====== DATA ======

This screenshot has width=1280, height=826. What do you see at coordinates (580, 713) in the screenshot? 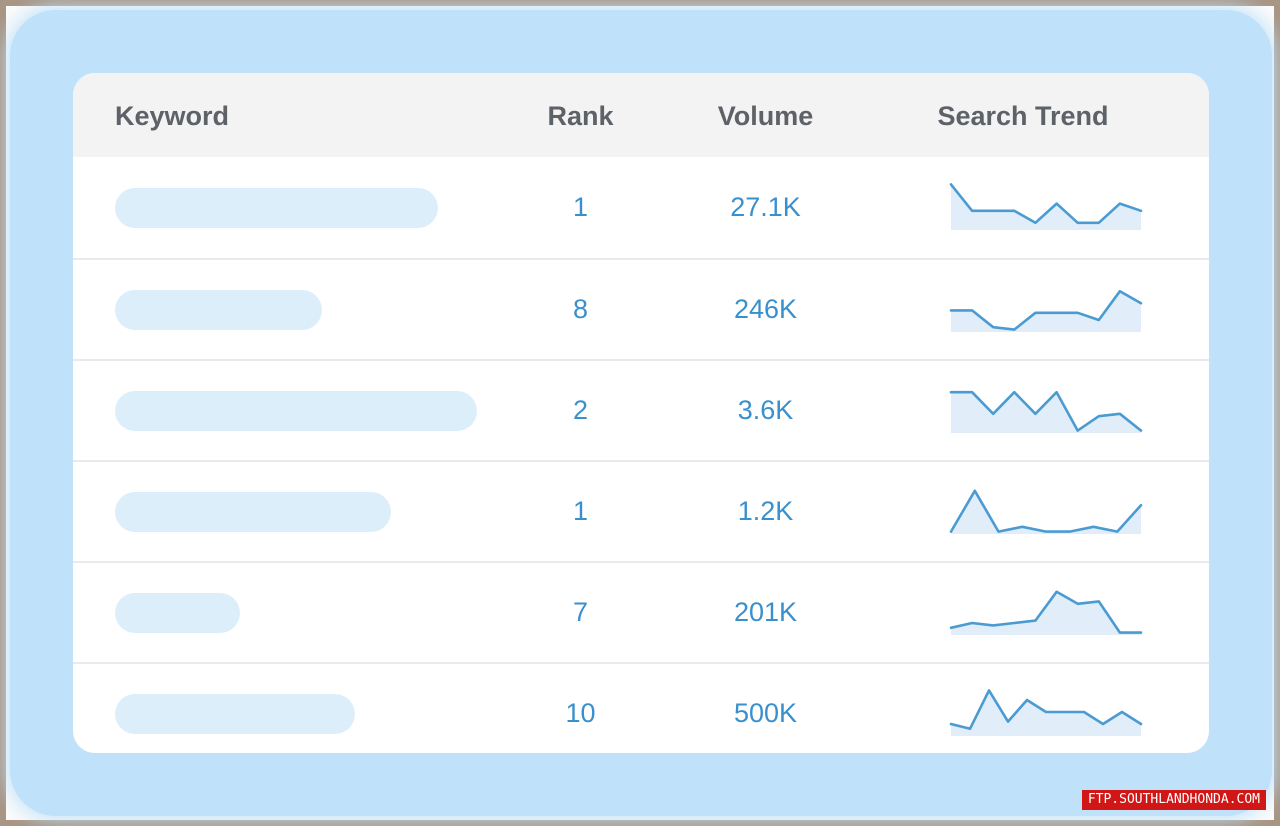
I see `rank-value: 10` at bounding box center [580, 713].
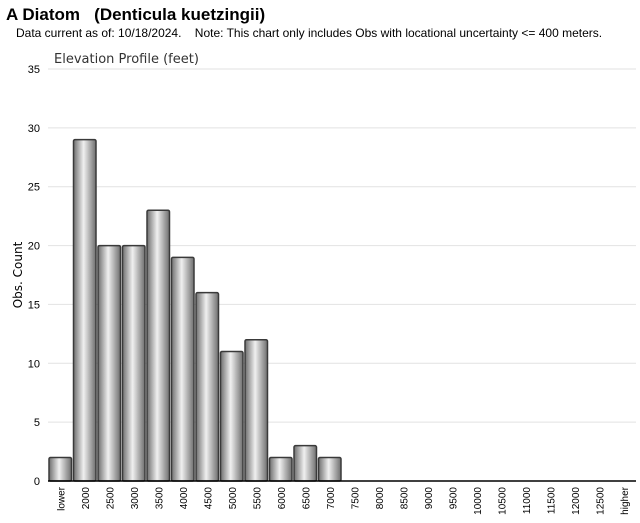  Describe the element at coordinates (282, 498) in the screenshot. I see `x-tick-label: 6000` at that location.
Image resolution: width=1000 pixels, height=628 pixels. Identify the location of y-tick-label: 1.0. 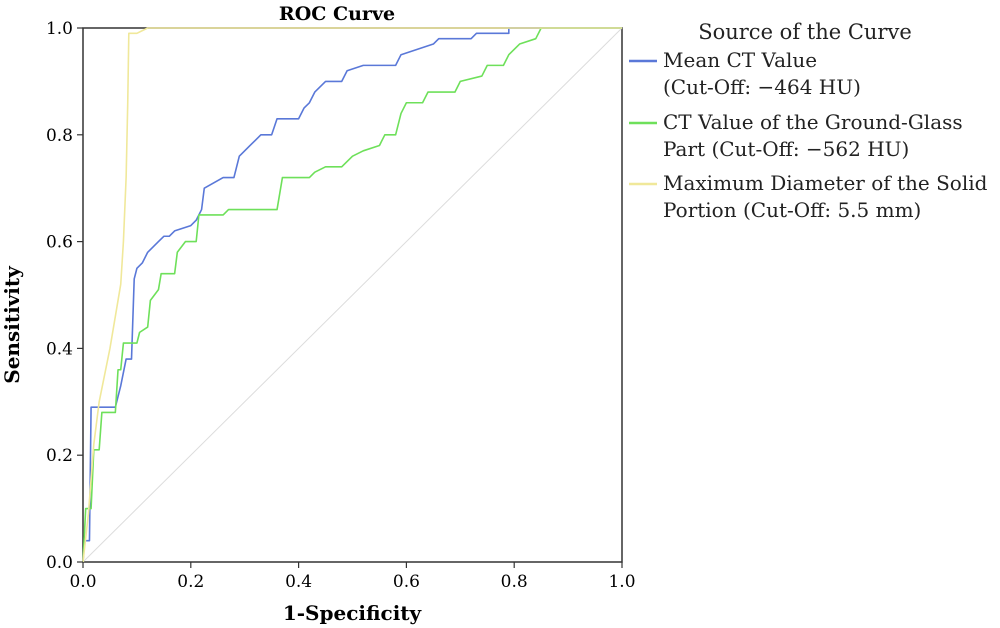
(60, 29).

======

Can you turn the listing above into a numbered list with the blank lines and the pictures left out?

1. This screenshot has width=1280, height=826. What do you see at coordinates (580, 713) in the screenshot? 
2. I see `rank-value: 10` at bounding box center [580, 713].
3.   Describe the element at coordinates (282, 498) in the screenshot. I see `x-tick-label: 6000` at that location.
4. Image resolution: width=1000 pixels, height=628 pixels. Identify the location of y-tick-label: 1.0. 
5. (60, 29).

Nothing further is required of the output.